A sound change applier for constructed languages. Transmute uses a distinctive feature-based approach that allows you to write concise and expressive sound change rules.
Under the sample/ipa
and sample/x-sampa
folders, there are IPA and X-SAMPA versions of:
File name | Description |
---|---|
pie.txt | A sample Proto-Indo-European lexicon |
protogermanic.txt | A sample Proto-Germanic lexicon |
westgermanic.txt | A sample West-Germanic lexicon |
protogermanic.sc | PIE to Proto-Germanic rules |
westgermanic.sc | Proto-Germanic to West Germanic rules |
oldenglish.sc | West Germanic to Old English rules |
Try it out by transforming the PIE lexicon to Proto-Germanic:
./transmute sample/ipa/pie.txt sample/ipa/protogermanic.sc -v 2
Try it in X-SAMPA:
./transmute -x sample/x-sampa/pie.txt sample/x-sampa/protogermanic.sc -v 2
Try piping the output from PIE, to Proto-Germanic, to West Germanic, and finally to Old English:
cat sample/x-sampa/pie.txt |
./transmute -x sample/x-sampa/protogermanic.sc - |
./transmute -x sample/x-sampa/westgermanic.sc - |
./transmute -x sample/x-sampa/oldenglish.sc -
Try out the last step in the browser demo. Click Examples and select West Germanic to Old English.

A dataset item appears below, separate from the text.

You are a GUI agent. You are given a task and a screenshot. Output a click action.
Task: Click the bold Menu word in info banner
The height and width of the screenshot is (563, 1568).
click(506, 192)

Although written in a functional style, Transmute is reasonably fast on good hardware. Using the 64 rules in protogermanic.sc
and the pie.txt
lexicon in the samples/ipa
folder on a quad-core Intel Core i5-6500T, rules compile in ~20 ms on average, and words take a millisecond or less on average to process all the rules.
Because X-SAMPA rules have to chew through so many more states for every diacritic and extended character, they don't perform as well as IPA rules. Depending on the target platform, the X-SAMPA version of protogermanic.sc
compiles 40-50% slower than the IPA version. Once compiled, X-SAMPA rules perform nearly as well as IPA rules.
- α variables
- Syllable detection
- Replace the explicit transformation-based approach with a feature matrix-based approach and a built in standard matrix
transmute [OPTION...] -r FILE [FILE...]
transmute [OPTION...] -l FILE [FILE...]
transmute [OPTION...] -r FILE -l FILE
Transmute processes the last rules file specified, and all lexicon files in the order specified.

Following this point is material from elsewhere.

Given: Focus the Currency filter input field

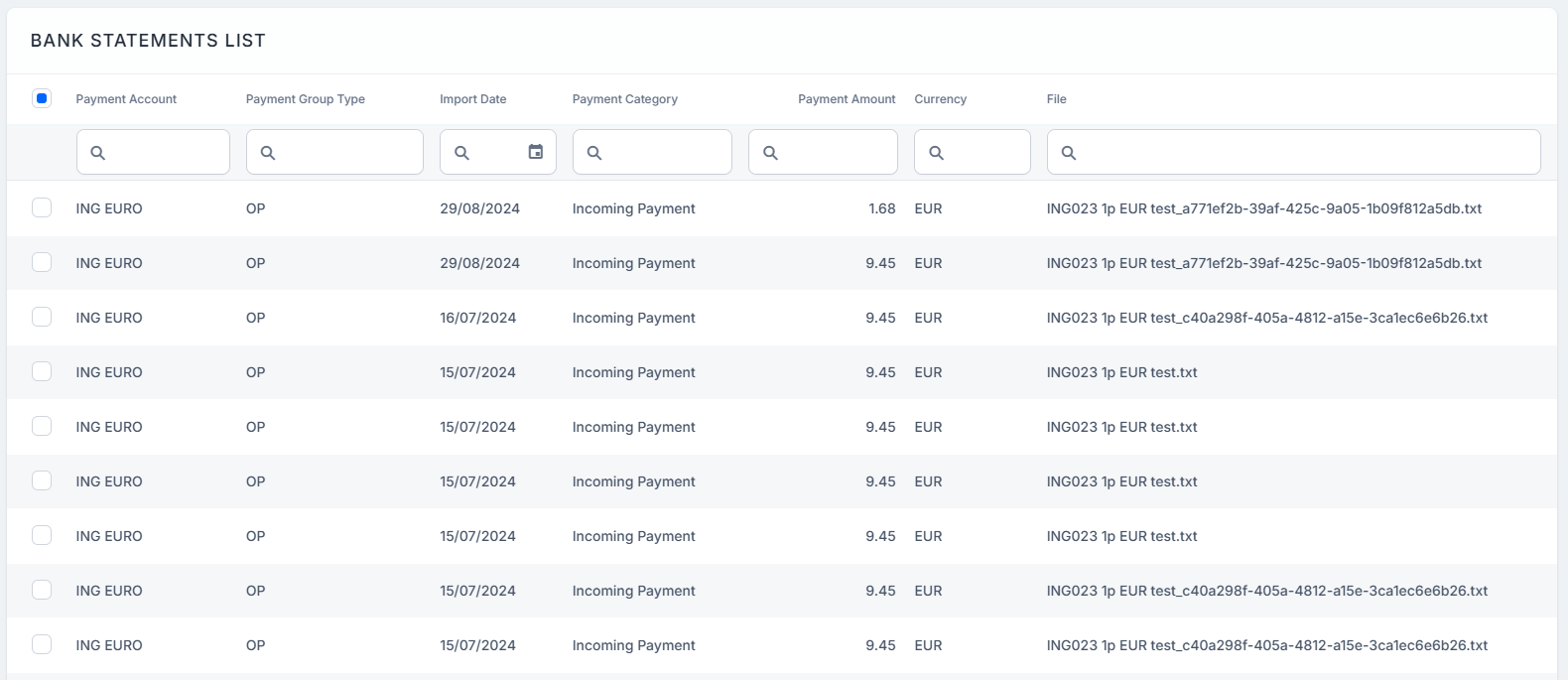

Files can be specified using switches, or without switches based on their file extensions. Files ending in .sc
are treated as rules files, and all other files are treated as lexicon files.
A filename of -
stands for standard input.
Switch | Short form | Description |
---|---|---|
--lexicon FILE | -l | Load lexicon from FILE. |
--list-rules | -lr | Print the numbered rule list and quit. |
--no-save | -ns | Don't save compiled rules. |
--rules FILE | -r | Load rules from FILE. |
--recompile | -rc | Recompile rules file instead of loading compiled rules. |
--show-transformations | -v 2 | Shows the result of each rule that applies to each word. |
--test-rules N1,N2,... | Run only the rules listed. | |
--test-words N1,N2,... | Transform only the words listed. | |
--verbose N | -v | Set verbosity level |
--x-sampa | -x | Use X-SAMPA instead of IPA. |
- Silent (don't show compilation progress)
- Normal
- Show transformations
- Show rule compilation and transformation times
- Show DFA
- Show NFA and rule machine state
- These last three verbosity levels are really for debugging purposes. They're cumulative, so this last one absolutely floods the console if you have a lot of rules. Though if you pick a single word to transform, the rule machine state is kind of entertaining to look over.
A rule file consists of a list of sets, features and rules.
By default, Transmute accepts rules written in IPA. You can write rules in X-SAMPA by using the --x-sampa
or -x
switch.
Sets and features are identified by a name consisting of alphanumeric characters beginning with a capital letter, e.g. C
or Voiced
.
Because X-SAMPA clashes with identifiers, when using X-SAMPA you need to use a $
sigil to disambiguate identifiers when used outside of brackets:
; IPA rule
[STOP-Voiced] / [+Fricative] / (#|V|SONORANT)_
; X-SAMPA rule
[STOP-Voiced] / [+Fricative] / (#|$V|$SONORANT)_
Sets define categories of sounds, e.g. consonants and vowels.
V (a, e, i, o, u)
You can put phonemes of any length in a set.
LABIOVELAR (kʷ, gʷ)
OVERLONG (ɑːː, ɔːː)
Commas are optional. Whitespace is enough to separate phonemes, and you may list them in any arrangement desired.
C (
p t k
b d g
m n ŋ
s
z
)
LARYNGEAL (ʔ χ χʷ)
Features have a similar syntax to sets. In a feature definition, the identifier is enclosed in brackets to reflect its usage in a phonological rule. A feature consists of a list of transformations from a sound that does not have the feature to a sound that does. Transformations may be defined using either ->
or the Unicode U+2192 →
character. Like a set, a feature can also contain sounds with no transformation, only membership.
[Fricative] (
k → x
kʷ → xʷ
p → ɸ
t → θ
s
)
Here, four phonemes are defined as having transformation from voiceless stops to fricatives. /s/ is just a fricative, and has no corresponding transformation.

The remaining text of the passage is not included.